Latent sex differences in molecular signaling that underlies excitatory synaptic potentiation in the hippocampus

Excitatory synapses can be potentiated by chemical neuromodulators, including 17β-estradiol (E2), or patterns of synaptic activation, as in long-term potentiation (LTP). Here, we investigated kinases and calcium sources required for acute E2-induced synaptic potentiation in the hippocampus of each sex and tested whether sex differences in kinase signaling extend to LTP. We recorded EPSCs from CA1 pyramidal cells in hippocampal slices from adult rats and used specific inhibitors of kinases and calcium sources. This revealed that, although E2 potentiates synapses to the same degree in each sex, cAMP-activated protein kinase (PKA) is required to initiate potentiation only in females.
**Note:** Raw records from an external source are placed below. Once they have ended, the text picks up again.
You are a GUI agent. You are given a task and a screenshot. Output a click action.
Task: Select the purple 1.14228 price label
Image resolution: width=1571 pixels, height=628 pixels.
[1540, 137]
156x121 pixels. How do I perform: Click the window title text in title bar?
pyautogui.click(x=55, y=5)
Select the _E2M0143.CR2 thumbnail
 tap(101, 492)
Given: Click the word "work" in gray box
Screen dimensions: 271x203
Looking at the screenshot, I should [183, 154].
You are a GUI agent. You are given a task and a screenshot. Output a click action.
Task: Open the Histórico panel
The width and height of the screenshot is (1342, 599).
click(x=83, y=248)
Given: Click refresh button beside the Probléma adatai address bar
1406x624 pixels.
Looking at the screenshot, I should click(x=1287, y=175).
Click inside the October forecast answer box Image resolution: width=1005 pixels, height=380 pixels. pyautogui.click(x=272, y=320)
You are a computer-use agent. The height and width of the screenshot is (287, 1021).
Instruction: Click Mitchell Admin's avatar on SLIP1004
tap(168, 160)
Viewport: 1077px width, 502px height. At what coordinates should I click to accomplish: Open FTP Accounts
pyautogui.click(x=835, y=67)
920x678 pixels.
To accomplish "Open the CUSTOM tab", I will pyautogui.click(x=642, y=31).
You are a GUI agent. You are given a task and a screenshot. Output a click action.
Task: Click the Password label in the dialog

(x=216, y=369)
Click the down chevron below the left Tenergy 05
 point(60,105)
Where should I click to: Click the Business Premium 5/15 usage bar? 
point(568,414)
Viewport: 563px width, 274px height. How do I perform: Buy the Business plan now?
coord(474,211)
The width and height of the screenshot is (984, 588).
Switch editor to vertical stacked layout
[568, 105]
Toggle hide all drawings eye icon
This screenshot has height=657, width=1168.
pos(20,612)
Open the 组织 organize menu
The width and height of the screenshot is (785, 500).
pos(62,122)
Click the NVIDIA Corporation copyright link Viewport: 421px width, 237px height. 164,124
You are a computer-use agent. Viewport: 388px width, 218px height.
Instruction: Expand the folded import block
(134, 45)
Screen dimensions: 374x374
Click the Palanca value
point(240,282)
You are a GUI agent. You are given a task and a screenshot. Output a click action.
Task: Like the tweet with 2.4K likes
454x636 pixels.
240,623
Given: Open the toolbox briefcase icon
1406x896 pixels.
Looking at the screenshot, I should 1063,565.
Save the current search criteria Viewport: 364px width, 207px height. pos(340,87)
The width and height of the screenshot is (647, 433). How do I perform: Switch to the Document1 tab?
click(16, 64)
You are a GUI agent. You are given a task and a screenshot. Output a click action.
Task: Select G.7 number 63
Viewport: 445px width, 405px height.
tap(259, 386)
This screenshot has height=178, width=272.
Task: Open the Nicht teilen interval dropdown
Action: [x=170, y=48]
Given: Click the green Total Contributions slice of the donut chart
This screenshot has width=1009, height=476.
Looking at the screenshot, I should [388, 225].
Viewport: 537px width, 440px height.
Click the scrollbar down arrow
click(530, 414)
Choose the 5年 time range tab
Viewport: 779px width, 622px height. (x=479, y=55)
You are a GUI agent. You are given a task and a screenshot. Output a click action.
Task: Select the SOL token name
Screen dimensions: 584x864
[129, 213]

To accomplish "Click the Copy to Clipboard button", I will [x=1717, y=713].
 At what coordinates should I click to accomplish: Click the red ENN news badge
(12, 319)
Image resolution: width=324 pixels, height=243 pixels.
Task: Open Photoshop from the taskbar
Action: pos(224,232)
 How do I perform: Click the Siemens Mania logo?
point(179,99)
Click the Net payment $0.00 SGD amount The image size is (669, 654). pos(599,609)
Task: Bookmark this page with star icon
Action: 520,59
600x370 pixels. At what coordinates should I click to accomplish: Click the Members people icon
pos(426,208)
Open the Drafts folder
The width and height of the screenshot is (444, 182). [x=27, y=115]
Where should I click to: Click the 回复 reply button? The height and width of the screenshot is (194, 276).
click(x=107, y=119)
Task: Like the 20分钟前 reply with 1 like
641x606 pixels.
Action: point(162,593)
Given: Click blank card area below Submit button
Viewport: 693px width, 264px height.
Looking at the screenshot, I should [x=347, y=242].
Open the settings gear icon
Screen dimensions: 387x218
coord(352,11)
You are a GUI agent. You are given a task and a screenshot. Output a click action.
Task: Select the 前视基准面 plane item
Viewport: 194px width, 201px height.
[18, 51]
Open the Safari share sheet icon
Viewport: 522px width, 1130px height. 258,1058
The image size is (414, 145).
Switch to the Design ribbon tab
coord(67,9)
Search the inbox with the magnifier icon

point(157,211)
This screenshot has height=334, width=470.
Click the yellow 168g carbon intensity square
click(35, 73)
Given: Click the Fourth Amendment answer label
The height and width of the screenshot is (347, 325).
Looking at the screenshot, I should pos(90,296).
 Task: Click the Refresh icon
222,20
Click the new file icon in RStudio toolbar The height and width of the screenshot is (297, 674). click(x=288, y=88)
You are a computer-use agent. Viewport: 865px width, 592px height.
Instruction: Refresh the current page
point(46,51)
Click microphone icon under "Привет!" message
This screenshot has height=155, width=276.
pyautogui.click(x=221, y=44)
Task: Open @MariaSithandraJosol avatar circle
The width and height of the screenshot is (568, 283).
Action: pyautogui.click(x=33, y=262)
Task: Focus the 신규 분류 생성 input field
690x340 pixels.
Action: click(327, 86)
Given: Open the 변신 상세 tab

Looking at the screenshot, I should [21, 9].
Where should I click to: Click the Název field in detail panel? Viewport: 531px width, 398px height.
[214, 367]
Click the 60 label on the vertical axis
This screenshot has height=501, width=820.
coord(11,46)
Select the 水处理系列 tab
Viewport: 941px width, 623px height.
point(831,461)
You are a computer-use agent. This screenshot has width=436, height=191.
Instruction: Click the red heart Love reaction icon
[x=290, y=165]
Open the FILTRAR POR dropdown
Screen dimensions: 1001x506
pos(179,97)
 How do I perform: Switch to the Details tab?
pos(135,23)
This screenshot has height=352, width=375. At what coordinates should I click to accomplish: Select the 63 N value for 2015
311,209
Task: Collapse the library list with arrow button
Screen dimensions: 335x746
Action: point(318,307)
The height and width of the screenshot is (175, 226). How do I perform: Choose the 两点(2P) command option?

In contrast, mitogen-activated protein kinase, Src tyrosine kinase, and rho-associated kinase are required for initiation in both sexes; similarly, Ca ^2- /calmodulin-activated kinase II is required for expression/maintenance of E2-induced potentiation in both sexes. Calcium source experiments showed that L-type calcium channels and calcium release from internal stores are both required for E2-induced potentiation in females, whereas in males, either L-type calcium channel activation or calcium release from stores is sufficient to permit potentiation. To investigate the generalizability of a sex difference in the requirement for PKA in synaptic potentiation, we tested how PKA inhibition affects LTP. This showed that, although the magnitude of both high-frequency stimulation-induced and pairing-induced LTP is the same between sexes, PKA is required for LTP in females but not males. These results demonstrate latent sex differences in mechanisms of synaptic potentiation in which distinct molecular signaling converges to common functional endpoints in males and females.